Stories from Fed employees and their families were featured prominently in the Fed Experience when the exhibit opened. In addition, community members and students from the Fifth District are featured in the depictions on the walls and in the interactive displays. "It was important for us to convey the interaction of people and the economy and how the choices of real people affect the economy," Rose says.

Although the museum was originally designed with middle school students in mind, the economic education team has developed tour programs to accommodate visitors of all ages. The Fed Experience offers guided tours for schools, colleges, adult groups, and mixed groups such as families. Currently, high school students make up the largest proportion of visitors. On average, the Fed Experience welcomes 5,000 to 6,000 guests each year.

The response from educators over the years has been highly positive. "We've been able to build a loyal audience of teachers who bring their students year after year," says Sarah Gunn, the current leader of the economic education team.

The guided tour focuses on the history and functions of the Fed and how it connects to the students. The tour is tailored to the grade level and aligned with the economics and personal finance standards for Virginia. The economic education team also developed a tour for high school students that focuses on resume writing, networking, the relationship between education and income, and jobs at the Fed and in the greater Richmond area.

Since 2010, the Fed Experience has undergone several changes. One addition to the tour is a visit to cash processing, where visitors see how millions of dollars are counted, sorted, and shredded. "The cash processing tour was added when the Richmond Fed commemorated its centennial in 2014. And we've kept it as part of our standard tour since then because it was so popular," Gunn says.

The Fed Experience has also expanded its program to include a summer tour. The Summer Camp Challenge is a field trip opportunity for summer camps in the Richmond area to introduce K-8th grade students to basic economic concepts such as productive resources and the characteristics of money. In years past, this program has brought in approximately 1,000 summer campers per year.

As a result of the COVID-19 pandemic, the Fed Experience has been closed to visitors since mid-March. Though the Richmond Fed plans to reopen the museum when conditions permit, no reopening date has been announced. In the meantime, the economic education team has developed an online program called the Fed Experience: Road Show to engage students virtually with Fed Experience content. They plan on launching the program in the fall to present content and facilitate interactive activities virtually with students.

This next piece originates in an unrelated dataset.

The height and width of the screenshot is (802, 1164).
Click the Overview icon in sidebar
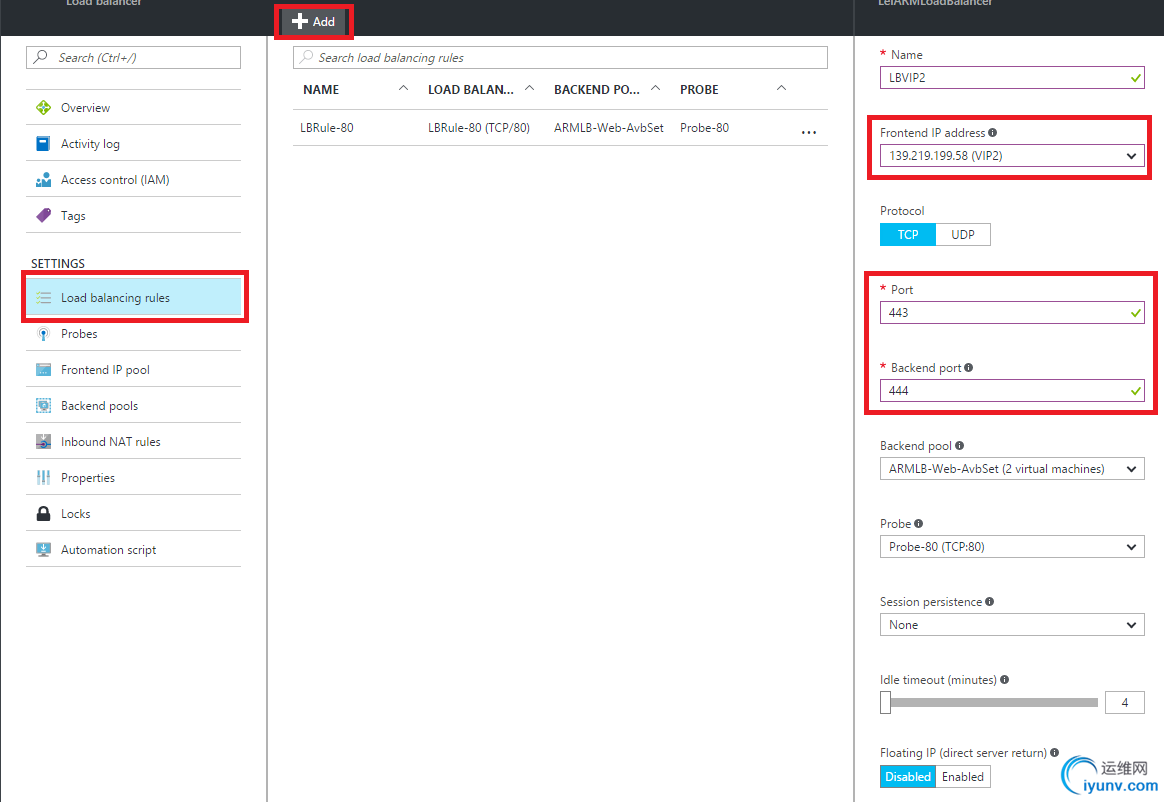pyautogui.click(x=43, y=108)
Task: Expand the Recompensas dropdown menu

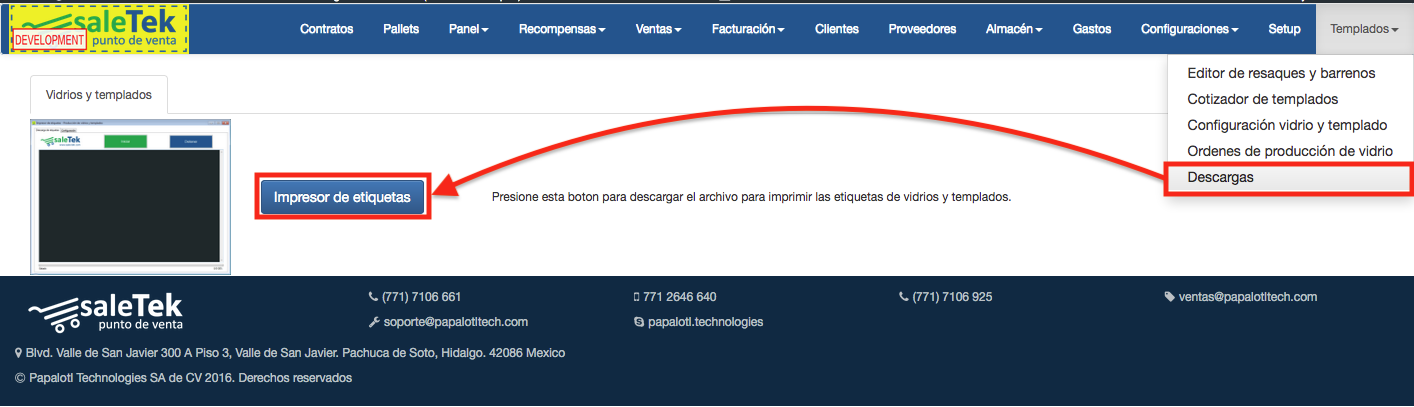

The Fed Experience: Road Show is a response to the pandemic, but it's expected to become a permanent offering. "It will allow us to reach students who couldn't otherwise come to us, whether that's because parts of our district are too far away to visit or because schools don't have the resources to bring the students on-site," Gunn says. "We'll continue with both."

In a recent statement, Kartik Athreya, executive vice president and director of research, said the new version of the Fed Experience is part of a larger effort to open the department's programs to off-site participation. "With a focus on innovation and inclusivity, the coming months will be ones where we focus on how best to deploy and adapt all of our content in a way that meets our audiences where they are — not where we are."